東京のタクシー業界が急速に変化している

五輪控えた「おもてなし」の最前線

 5月23日、東京のタクシー業界に、大きな変化が起きている。写真はトヨタの新型タクシー「ジャパンタクシー」に乗り込んだレガーさん。東京で14日撮影(2018年 ロイター/Issei Kato)

[東京 23日 ロイター] - 東京のタクシー業界に、大きな変化が起きている。すでに過去最高レベルの外国人旅行客が押し寄せている日本では、2020年までに2つの大きなスポーツの祭典をホストする準備が進んでいるからだ。

2800万人を超える外国人観光客が昨年日本を訪問しており、政府は2020年までにその数を4000万人に増やす目標を掲げている。すでに負荷がかかっている東京の交通システムに、さらに圧力がかかることになる。

世界最大級の自動車メーカーであるトヨタ自動車<7203.T>は、この問題への対応策を提示できると考えている。東京でタクシーを拾った経験のある人の大半が、トヨタのセダン型タクシーに乗ったことがあるだろう。東京を走るタクシーの7割以上が、同社のセダンだ。

海外で有名な「自動ドア」のある同社のセダン型タクシーは22年前から製造されているが、トヨタは昨年10月、「ジャパンタクシー(JPN TAXI)」と呼ばれる新モデルを投入した。

環境に有害な二酸化炭素排出量を減らすため、液化石油ガス(LPG)専用のハイブリッドシステムを搭載したジャパンタクシーは、段階的に導入が進められているが、トヨタによると東京のタクシーの10%がすでに新型に切り替わったという。

障害者や高齢者のためにアクセシビリティを高める取り組みを進める東京で、2020年7月に開幕する東京五輪までに、タクシーの3分の1以上を新型にすることが東京都の目標だという。
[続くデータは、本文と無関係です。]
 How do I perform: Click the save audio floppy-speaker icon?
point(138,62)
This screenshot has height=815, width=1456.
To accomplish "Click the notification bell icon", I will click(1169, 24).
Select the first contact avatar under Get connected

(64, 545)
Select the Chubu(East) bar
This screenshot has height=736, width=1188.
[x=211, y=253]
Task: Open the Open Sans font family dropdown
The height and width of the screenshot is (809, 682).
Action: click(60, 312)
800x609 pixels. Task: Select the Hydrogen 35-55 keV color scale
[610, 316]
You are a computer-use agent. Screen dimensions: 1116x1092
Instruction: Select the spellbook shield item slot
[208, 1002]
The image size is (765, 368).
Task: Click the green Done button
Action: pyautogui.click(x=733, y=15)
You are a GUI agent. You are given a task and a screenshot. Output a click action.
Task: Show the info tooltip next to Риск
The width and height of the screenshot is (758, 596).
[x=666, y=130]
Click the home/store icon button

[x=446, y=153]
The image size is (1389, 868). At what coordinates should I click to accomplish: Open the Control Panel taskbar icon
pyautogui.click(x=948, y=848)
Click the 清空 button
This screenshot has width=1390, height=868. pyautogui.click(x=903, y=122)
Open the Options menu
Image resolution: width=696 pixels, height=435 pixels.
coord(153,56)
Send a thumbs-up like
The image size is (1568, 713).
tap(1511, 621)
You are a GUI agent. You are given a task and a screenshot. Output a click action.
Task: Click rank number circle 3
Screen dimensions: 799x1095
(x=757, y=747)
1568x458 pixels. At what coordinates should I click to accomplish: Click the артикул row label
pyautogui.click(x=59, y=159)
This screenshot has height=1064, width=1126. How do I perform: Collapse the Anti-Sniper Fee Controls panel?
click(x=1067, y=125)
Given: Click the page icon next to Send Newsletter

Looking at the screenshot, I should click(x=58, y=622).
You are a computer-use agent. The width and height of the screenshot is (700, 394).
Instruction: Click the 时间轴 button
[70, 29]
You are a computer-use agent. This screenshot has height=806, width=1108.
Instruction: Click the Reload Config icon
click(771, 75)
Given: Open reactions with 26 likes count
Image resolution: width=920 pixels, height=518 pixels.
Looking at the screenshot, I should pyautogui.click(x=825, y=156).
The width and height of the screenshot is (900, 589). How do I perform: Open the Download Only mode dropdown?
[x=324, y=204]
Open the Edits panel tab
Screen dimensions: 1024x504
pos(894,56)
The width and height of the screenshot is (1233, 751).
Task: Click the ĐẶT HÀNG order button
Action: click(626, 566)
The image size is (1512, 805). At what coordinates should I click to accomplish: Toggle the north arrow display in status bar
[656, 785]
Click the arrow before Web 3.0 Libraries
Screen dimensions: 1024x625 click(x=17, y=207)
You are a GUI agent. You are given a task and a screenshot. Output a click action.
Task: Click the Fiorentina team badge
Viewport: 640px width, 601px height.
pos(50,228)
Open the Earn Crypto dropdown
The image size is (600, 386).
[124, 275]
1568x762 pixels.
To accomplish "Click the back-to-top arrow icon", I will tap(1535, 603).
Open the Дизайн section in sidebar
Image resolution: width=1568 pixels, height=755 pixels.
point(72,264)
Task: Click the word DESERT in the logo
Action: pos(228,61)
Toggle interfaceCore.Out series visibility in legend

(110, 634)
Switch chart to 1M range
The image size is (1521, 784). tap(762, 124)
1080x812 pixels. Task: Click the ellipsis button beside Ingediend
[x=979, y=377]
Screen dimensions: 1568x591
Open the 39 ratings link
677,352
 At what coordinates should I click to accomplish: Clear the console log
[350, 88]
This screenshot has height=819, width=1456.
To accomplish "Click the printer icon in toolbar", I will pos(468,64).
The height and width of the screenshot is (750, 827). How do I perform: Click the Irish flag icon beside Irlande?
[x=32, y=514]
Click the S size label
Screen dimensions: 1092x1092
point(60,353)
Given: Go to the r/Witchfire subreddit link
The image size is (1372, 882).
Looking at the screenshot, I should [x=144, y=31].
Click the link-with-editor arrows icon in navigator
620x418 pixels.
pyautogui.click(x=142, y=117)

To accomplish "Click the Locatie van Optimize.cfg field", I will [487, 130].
65歳以上が人口の27%を占める日本の高齢化率は、世界でもっとも高く、トヨタの新型タクシーも、こうした人口動態の変化を反映しているという。

開発責任者をつとめたトヨタの粥川宏・製品企画チーフエンジニアは、日本で急速に進む超高齢化への対応を念頭に、新型タクシーのデザインにユニバーサルデザインを採用したと説明する。

ジャパンタクシーの後部座席は移動可能で、座席の下に格納されている車椅子用スロープを広げれば、車椅子のまま乗車できる。また、視覚障害者のために、床に黄色のマークやランプが設置されている。

「開発の途中で(東京での)五輪開催という話が出た。われわれの車は観光に使って便利な車だ。日本のアイコンとして、外国人観光客にも分かりやすいのではということで、(外国人旅行者を呼び込む)『ビジット・ジャパン』への寄与も途中から大きな開発のポイントになった」と、粥川氏は愛知県豊田市のトヨタ本社で語った。

タクシーの色も慎重に検討され、「深藍(こいあい)」が選ばれた。「藍色は日本の伝統色で、ジャパンブルーと呼ばれる。五輪のロゴのカラーも偶然ではあるがインディゴ。この藍色をしっかり日本のイメージカラーにしていきたい」と、粥川氏。

ニューヨークのイエローキャブやロンドンのブラックキャブのように、深藍のタクシーを東京の顔にしたいという。

外国人ドライバーを採用

東京を走るタクシー運転手の顔ぶれにも変化が生じている。

大手タクシー会社、日の丸交通では、来年のラグビーワールドカップと2020年の東京五輪に備え、外国人の運転手22人を最近採用した。

平均年齢が60歳近くという都内タクシー運転手の高齢化と、人材不足もあり、日の丸交通は昨年から外国人ドライバーの募集を始めた。

日本在住歴30年以上のオーストリア人、ウォルフガング・レガーさんもその1人だ。地方でシェフとスキーのインストラクターをしていたが、昨年東京に引越して、ドライバーに転職した。

「求人広告を見て、やってみようと思った。運転は好きだし、人に会うのも好きだから」と、レガーさんは東京の街を走りながら話した。 「タクシーでは毎回新しい人に会えるので、いい仕事だと思った」

レガーさんは日本人女性と結婚し、日本語も流暢に話す。それでも、乗り込んできた客は運転席に外国人が座っているのを見て驚くという。

「ほとんどの人が、外国人のドライバーは初めてだと言う」と、レガーさんは笑う。「会話を始めるにはもってこいで、みな私がどこの出身か、どれぐらい運転しているか、などたずねてくれる」

日の丸自動車は、何カ国語も話せるレガーさんのようなドライバーがいることで、先進国でも有数の均質な社会であるこの国を訪れる人たちがもっとくつろげるようにしたいという。

広々とした現代的なタクシーと、レガーさんのような運転手がいれば、2020年の東京五輪に向けて日本を訪れる観光客も安心感を覚えるだろう。